A BIG Story: The New Yorker’s Bjarke Ingels Profile Just Might Save Architecture
October 3, 2012
8 House in Copenhagen, Denmark; image via BIG
A few weeks ago, The New Yorker did a profile on rising star-chitect Bjarke Ingels. The 37-year-old wunderkind, who formed his own firm, BIG, in 2006, is hardly a stranger to international recognition. Yet the in-depth article still came as a surprise—partly because the magazine’s long-standing architecture critic, Paul Goldberger, had left the publication for Vanity Fair. But also because it came at a time when more and more publications have slashed or eliminated architecture coverage and criticism.
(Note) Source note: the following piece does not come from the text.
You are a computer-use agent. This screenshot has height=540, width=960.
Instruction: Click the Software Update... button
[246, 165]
The article, by staff writer Ian Parker, runs a whopping seven pages. Jumping from New York City to Denmark, Parker spans Ingels’ career—from his proposed senior thesis and his work at OMA, to his partnership in the firm PLOT, where he began to gain widespread recognition—and delves into his personal life, interviewing his parents, revealing his previous ambitions (graphic novelist!), and detailing his infamous, enormous ego. Read more!
Cross # Towers in Seoul, Korea; image via BIG
But the meat of the piece is spent establishing the flamboyance of BIG’s design and its lack of “personal style,” which has earned Ingels both praise and contempt from his peers. Surprisingly enough, or maybe not surprising at all, the most critical analysis of Ingels comes from his fellow architects. Phillip Ryan, senior associate at Tod Williams and Billie Tsien in New York, tells Parker that Ingels’ quick work pace makes him less like Herzog and de Meuron or Zaha Hadid and more like Apple. Another architect, Kyle May, whose magazine CLOG once devoted an entire issue to lambasting BIG, says that Ingels seems to offer “little beyond the primary gesture,” adding, “if you’ve seen the video accompanying the initial pitch, you know the building.” Typically it is considered a success if the built structure resembles the initial concepts, but May argues that great design relies on being open to “moments of discovery,” something he believes BIG lacks.
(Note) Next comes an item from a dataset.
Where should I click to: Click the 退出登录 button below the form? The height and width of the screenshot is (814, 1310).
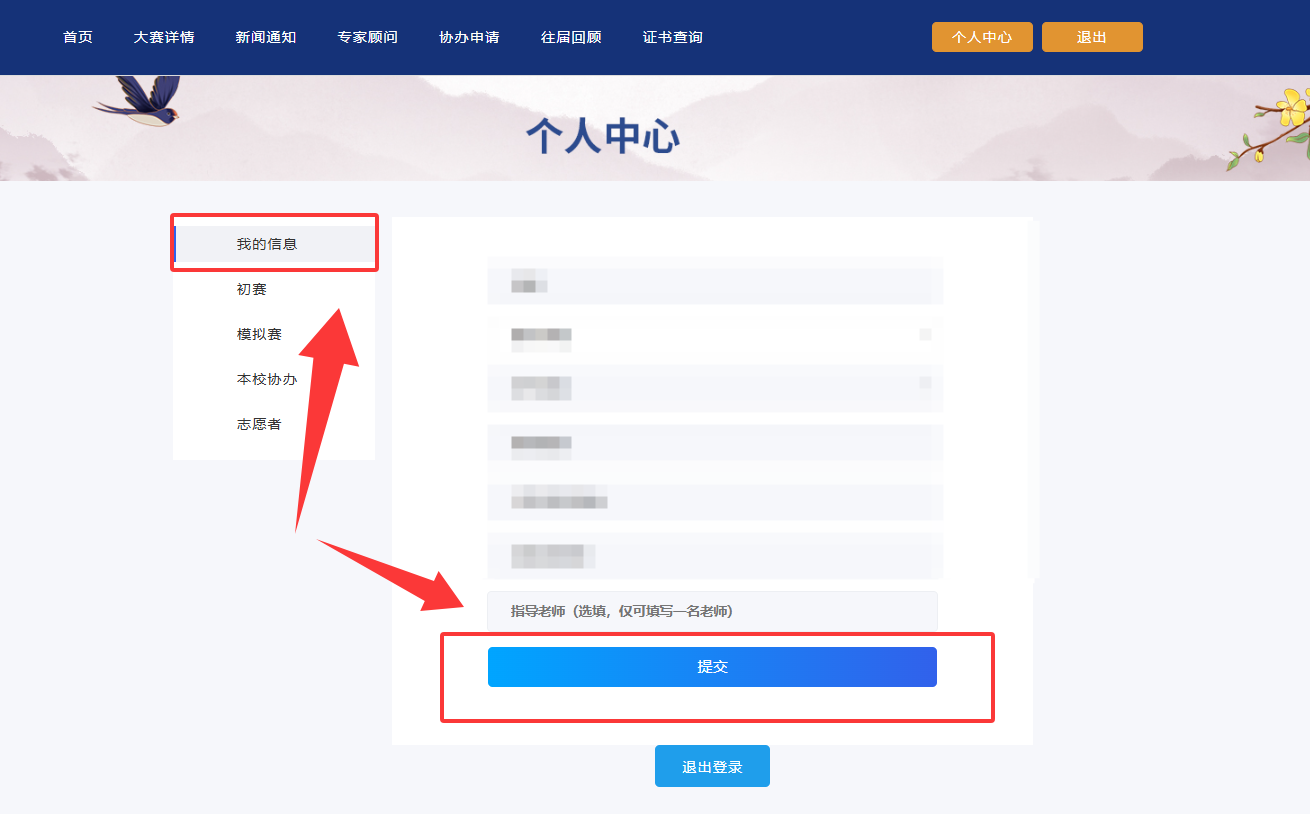point(712,767)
The Mountain in Copenhagen, Denmark; image via BIG
Criticism is important in the design world, considering most architects look at a project and immediately think of ways they could have done it better. And because Ingels has an ego as large as his buildings, it’s likely the New Yorker profile will bring him additional condemnation.
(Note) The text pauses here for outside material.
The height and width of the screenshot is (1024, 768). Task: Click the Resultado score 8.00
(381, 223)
But the article will prove important, and beneficial, not only to Ingels but to the industry as a whole. After all, architecture, design, and everything else that inspires the shape of the space we live in are so often met with such disregard by the general public that the industry needs a “rock star,” a personality with whom people can connect. The New Yorker article provides just that. Bjarke Ingels is part of a new school of designers who are wired-in, fast, and agile, and therefore expect to achieve success at a younger age. And Ingels’ flamboyance and charisma has gotten him noticed—and gotten him his own firm! Maybe the architecture insiders who are so quick to pan BIG’s portfolio should take a lesson from the Yale professor’s unorthodox practices, in the hopes of reviving a somewhat stagnant industry.